Unique household/person identifiers for matching basic monthly CPS data longitudinally

I am trying to create household identifiers in order to match basic monthly CPS data longitudinally from January 1994 to December 2010.

As a first step, I’m creating ID numbers that uniquely identify each household and person within each month. From what I understand, to identify a household uniquely within a month, it’s sufficient to concatenate HRHHID, HRHHID2, and STATEFIP; concatenating PERNUM should then identify each person uniquely. However, when I do this, it seems to generate a huge number of duplicates within each month. By contrast, when I concatenate SERIAL and PERNUM, it doesn’t generate any duplicates within a given sample month, but SERIAL won’t allow me to undertake the next step of what I want to do, which is identifying households across months.

Is there something I’m missing about the identification of households within months? Why are HRHHID, HRHHID2, and STATEFIP apparently insufficient to identify households uniquely within each sample month?

I was also under the impression that, to identify a household across months, it’s sufficient to concatenate the within-month household identifier (HRHHID, HRHHID2, and STATEFIP) with a variable for the date when the household entered the CPS. Of course, the concern of matchin across months is subordinate to the problem of using HRHRHID and HRHHID2 (and potentially other variables) to identify households uniquely with each month.

My approach is basically trying to undertake the steps described in Drew, Flood, and Warren, although I’m only using data from 1994 onward.
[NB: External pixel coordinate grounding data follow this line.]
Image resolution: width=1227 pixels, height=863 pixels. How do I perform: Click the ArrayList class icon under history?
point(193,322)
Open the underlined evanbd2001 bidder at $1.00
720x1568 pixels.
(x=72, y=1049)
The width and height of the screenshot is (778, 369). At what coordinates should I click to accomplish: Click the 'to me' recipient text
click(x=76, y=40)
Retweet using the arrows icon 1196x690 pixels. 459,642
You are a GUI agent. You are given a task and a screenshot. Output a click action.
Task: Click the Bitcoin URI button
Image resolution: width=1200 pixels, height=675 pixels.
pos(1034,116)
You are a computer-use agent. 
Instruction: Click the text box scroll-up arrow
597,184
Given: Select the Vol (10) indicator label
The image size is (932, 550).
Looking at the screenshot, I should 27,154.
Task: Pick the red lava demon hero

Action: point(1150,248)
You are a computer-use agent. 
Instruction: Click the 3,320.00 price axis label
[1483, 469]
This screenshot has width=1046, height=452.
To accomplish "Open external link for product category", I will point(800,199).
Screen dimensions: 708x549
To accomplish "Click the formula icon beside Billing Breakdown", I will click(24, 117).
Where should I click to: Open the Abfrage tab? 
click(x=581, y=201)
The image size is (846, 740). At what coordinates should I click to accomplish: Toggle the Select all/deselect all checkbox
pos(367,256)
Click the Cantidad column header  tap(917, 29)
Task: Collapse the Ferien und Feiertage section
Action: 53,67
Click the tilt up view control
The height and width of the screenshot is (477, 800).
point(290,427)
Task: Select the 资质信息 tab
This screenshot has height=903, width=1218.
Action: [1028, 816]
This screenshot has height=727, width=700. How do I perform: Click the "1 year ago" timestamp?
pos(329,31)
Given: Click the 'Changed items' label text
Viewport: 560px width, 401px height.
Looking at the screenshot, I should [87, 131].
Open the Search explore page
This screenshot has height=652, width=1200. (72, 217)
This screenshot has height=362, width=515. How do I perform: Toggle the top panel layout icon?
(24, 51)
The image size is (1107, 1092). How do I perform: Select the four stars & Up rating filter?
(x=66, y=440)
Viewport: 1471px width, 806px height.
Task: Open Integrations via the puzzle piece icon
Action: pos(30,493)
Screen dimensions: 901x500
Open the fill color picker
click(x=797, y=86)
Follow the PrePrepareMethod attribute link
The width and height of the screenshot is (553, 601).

Any advice would be much appreciated.

Thanks,
Ross

Hi Ross,

I’m doing something similar, and I uniquely identify individuals using HRHHID, HRHHID2 and LINENO, which is the line number of the individual in the original form. I do not get duplicates when I follow this procedure. It seems PERNUM does not identify individuals across IPUMS-CPS samples (only within samples, read PERNUM). But I’m pretty sure the LINENO identifier does.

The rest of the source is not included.